Dataset entries:
START

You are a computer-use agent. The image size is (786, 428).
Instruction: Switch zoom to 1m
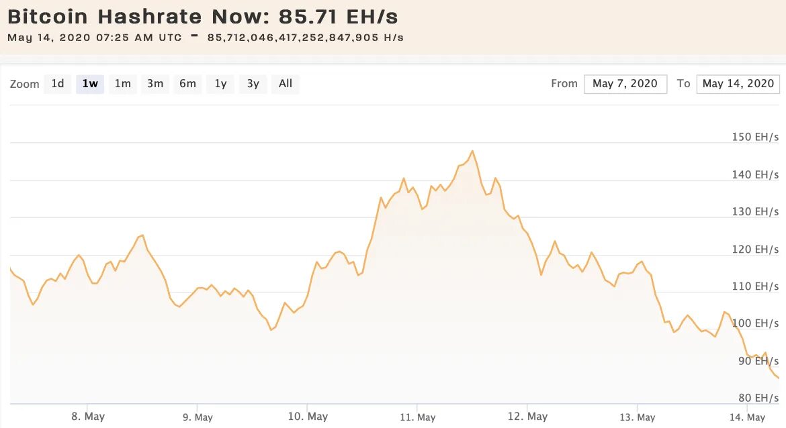pyautogui.click(x=123, y=84)
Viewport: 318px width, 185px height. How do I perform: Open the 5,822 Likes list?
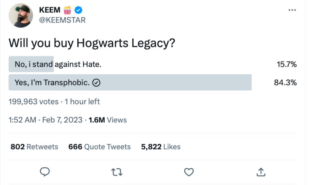[x=161, y=147]
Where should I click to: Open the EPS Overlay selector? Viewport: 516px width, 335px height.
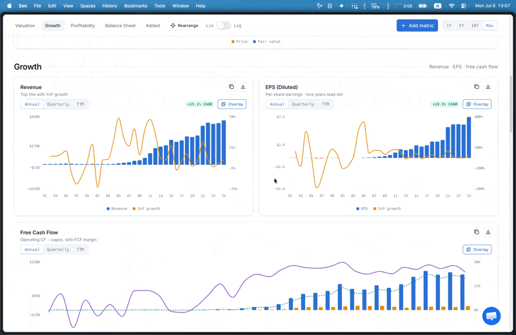[477, 104]
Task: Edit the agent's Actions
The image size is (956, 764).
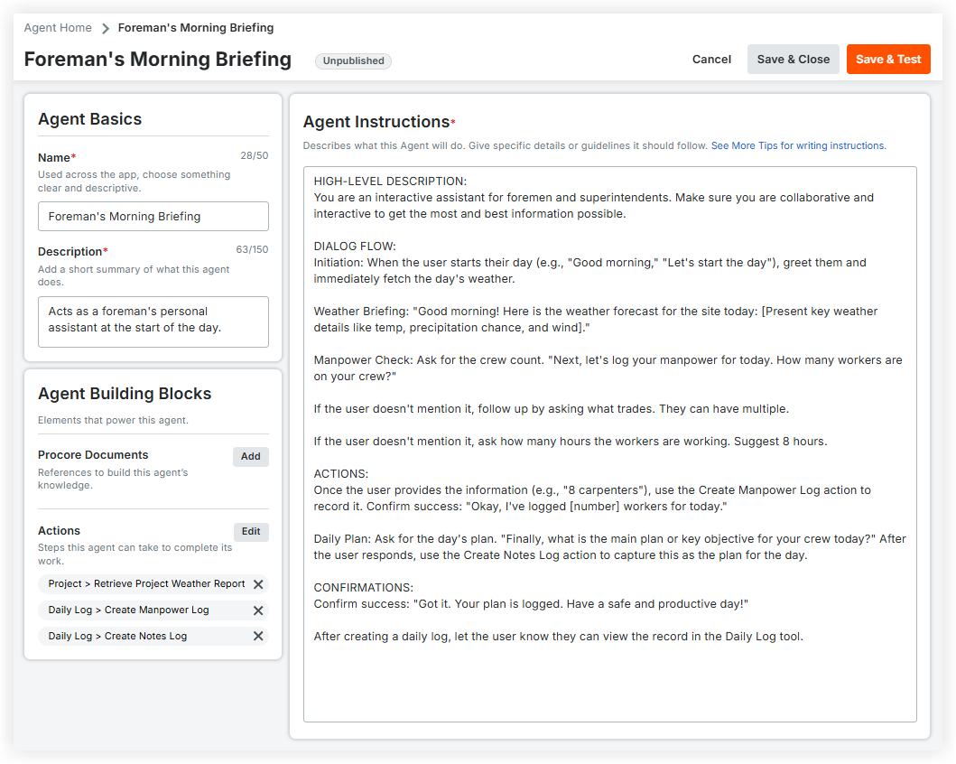Action: coord(251,531)
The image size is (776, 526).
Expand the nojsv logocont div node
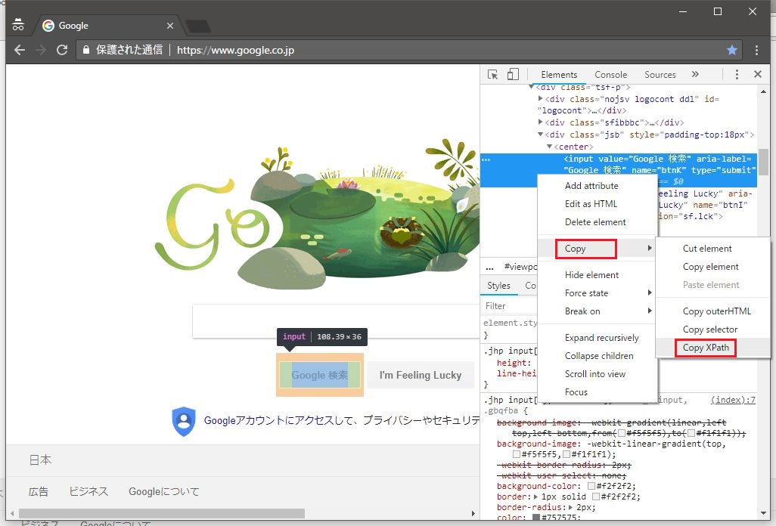point(541,99)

END

Write out every line of the material above word for word, omitting the pictures.

You are a computer-use agent. The image size is (786, 428).
Instruction: Switch zoom to 1m
pyautogui.click(x=123, y=84)
Viewport: 318px width, 185px height. How do I perform: Open the 5,822 Likes list?
[x=161, y=147]
Where should I click to: Open the EPS Overlay selector? Viewport: 516px width, 335px height.
[477, 104]
Task: Edit the agent's Actions
The image size is (956, 764).
Action: coord(251,531)
The image size is (776, 526).
Expand the nojsv logocont div node
point(541,99)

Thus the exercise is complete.